宗之助の勝五郎と松蔦の初花が、又適材適所の上、猿之助の筆助が随所に段四郎に似た俤を出して車輪に活躍をする
 
と至って順当な評価を得た事もあり、
 
狂言其物は余り面白い物ではないに拘らず、荒次郎左升等の三人生酔いと共に、可也興味を以て見られた。
 
と原作の欠点や古典が苦手という左團次という弱点を抱えながらも普通に面白く観れる演目に仕上がった様です。
 
長曽祢虎徹

 
二番目の長曽祢虎徹は一番目の作者でもある岡本綺堂が大正8年に書いた新歌舞伎の演目となります。
一番目に続いての綺堂物になりますが、こちらの演目は刀剣乱舞の好きな方ならお馴染み名刀長曽祢虎徹に因む話で虎徹が兜師(兜を作る職人)から刀鍛冶になったという話を膨らませて刀鍛冶である陀羅尼勝久を罠に嵌めた苦い過去から刀鍛冶に転じて成功を収めるも弟子が偶然にも勝久の娘である紫に出会い彼女が自分の仕掛た罠の故に遊女に身を落とした境遇を知り彼女を身請けする金を作り弟子との結婚を許す事で罪滅ぼしをするという内容になっています。
今回は長曾祢興里を左團次、陀羅尼勝久を幸四郎、津幡千右衛門を壽三郎、松平加賀守を宗之助、江沼半之丞を荒次郎、十郎を錦吾、庄三郎を壽美蔵、遊女紫を松蔦がそれぞれ務めています。
 
劇評では作品の出来については
 
若い男女の色模様を織込んでいつもの綺堂物になってゐる
 
と他の作品のテンプレからは脱しない作品だとしながらも
 
作者がこの場景(陀羅尼勝久と長曾祢興里の兜と太刀の技比べの場)をもっと深く付き込んで行ったら、新し味のある劇となっていたあらうが、少し気忙しげに取扱ひ過ぎたのは惜ひ
 
と作品の構成バランスがもう少し勝久と虎徹の因果に比重を置けばもっと良くなったと激励の意味も込めて厳し目に批評しています。

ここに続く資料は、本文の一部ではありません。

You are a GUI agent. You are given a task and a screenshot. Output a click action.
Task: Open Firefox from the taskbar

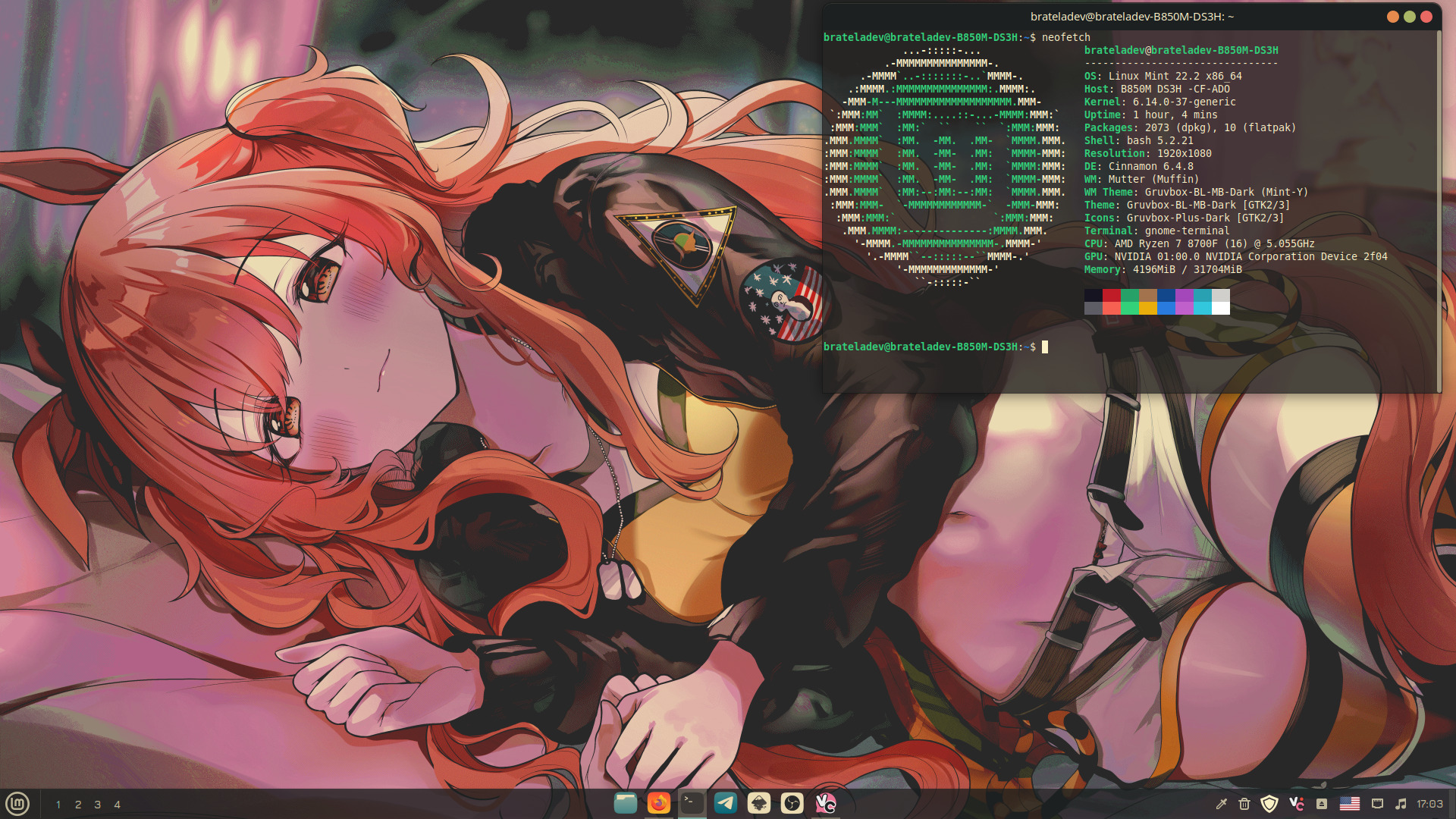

そして劇評がその完成度の高さを評価している金沢城内の場が役者の出来も高かったらしく
 
幸四郎の勝久が虎徹の兜を一刀の下に打ち割らうとする時の意気と気勢を殺がれて打損ずる僅の間が如何にもよい
 
幸四郎の刀鍛冶勝久の意気込んで打下ろさうとする気合と、それに恐れて、邪魔を入れる左團次の虎徹の、はらはらした気持ちと、よく息が合って、見物にはこの二人の腹が黙ってゐても見物にはそれと呑込める處が善い
 
左團次の虎徹もこの場は悪くはないが、次の家の場や二幕目は、動きに落付がなくせかせかと何時もの綺堂氏物の武士気質の型に捉はれて了ったやうのが惜い
 
と男気臭い幸四郎と左團次の息の呑む様な緊迫感溢れる前半の評価は一番目同様に高く評価されました。

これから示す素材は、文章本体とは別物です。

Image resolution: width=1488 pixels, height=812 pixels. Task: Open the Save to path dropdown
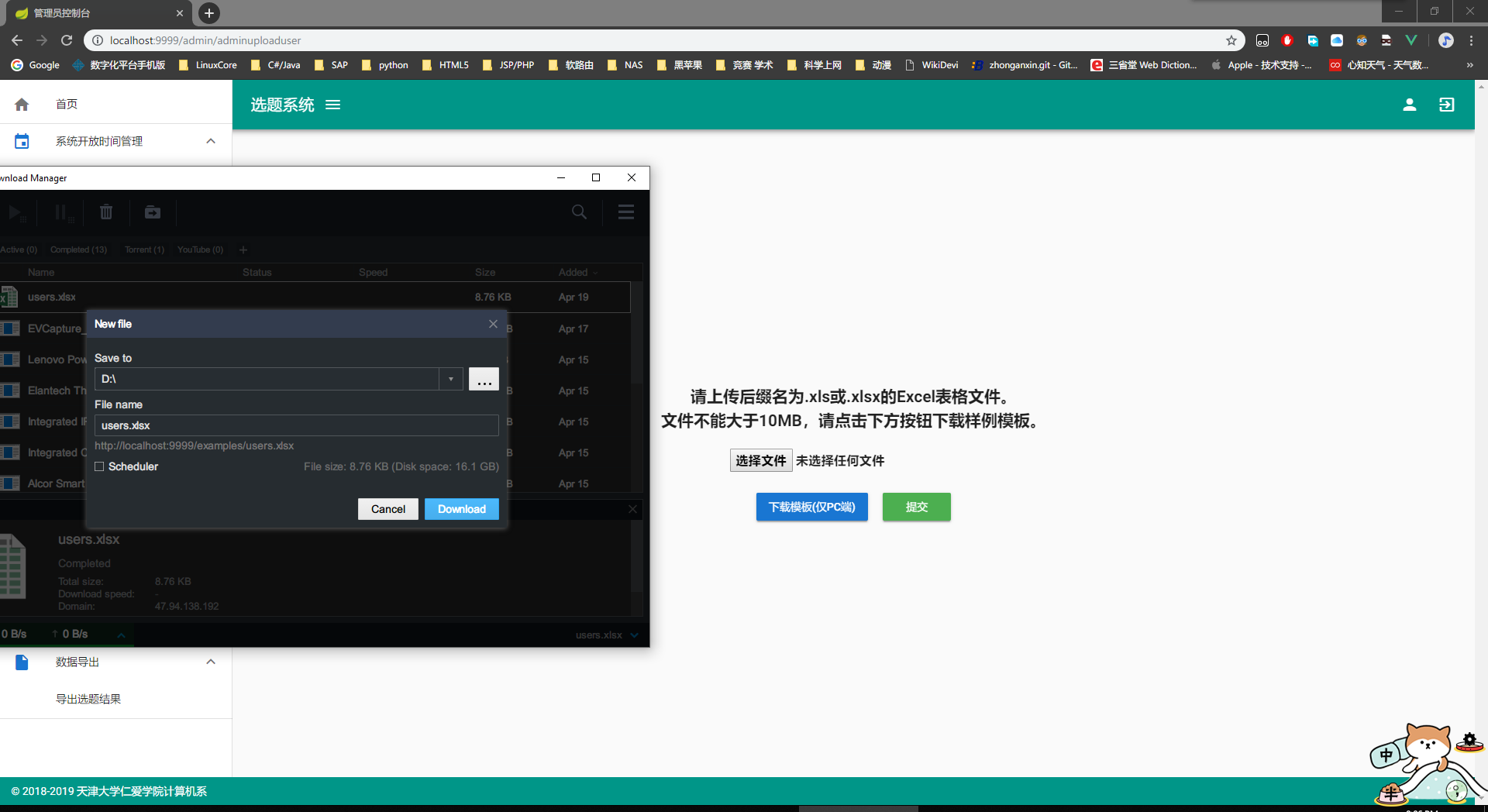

対して続く後半の場は上記の様にあまり評価は高くはありませんでしたが後半の主役となる紫と庄三郎を演じた壽美蔵と松蔦は
 
壽美蔵の庄三郎と松蔦の紫は同じ作者の「浪花の春雨」と同型で、目新しくはないが役柄ではある
 
とテンプレ的な役柄であると指摘されつつもそれだけに一種の安定感はあると可もなく不可もないと評されています。
 
幸四郎の陀羅尼勝久、松蔦の遊女紫、壽美蔵の庄三郎

 
残念ながらこの演目は指摘されている後半の問題もあったのかこの時限りで左團次は再び公演で演じる事はありませんでしたが、刀剣乱舞があれだけ持て囃されている現代ならば役者の是非はありますが若い人向けにやってみるのはそれこそ脚本も満足に残っていない古典演目を綯交ぜして変な新作物としてやるよりかは悪くないのではないかと思ったりします。
 
道行初音旅

 
大切の道行初音旅は三大丸本物の1つ義経千本桜の四段目の口に当たる部分を見取にした舞踊の演目です。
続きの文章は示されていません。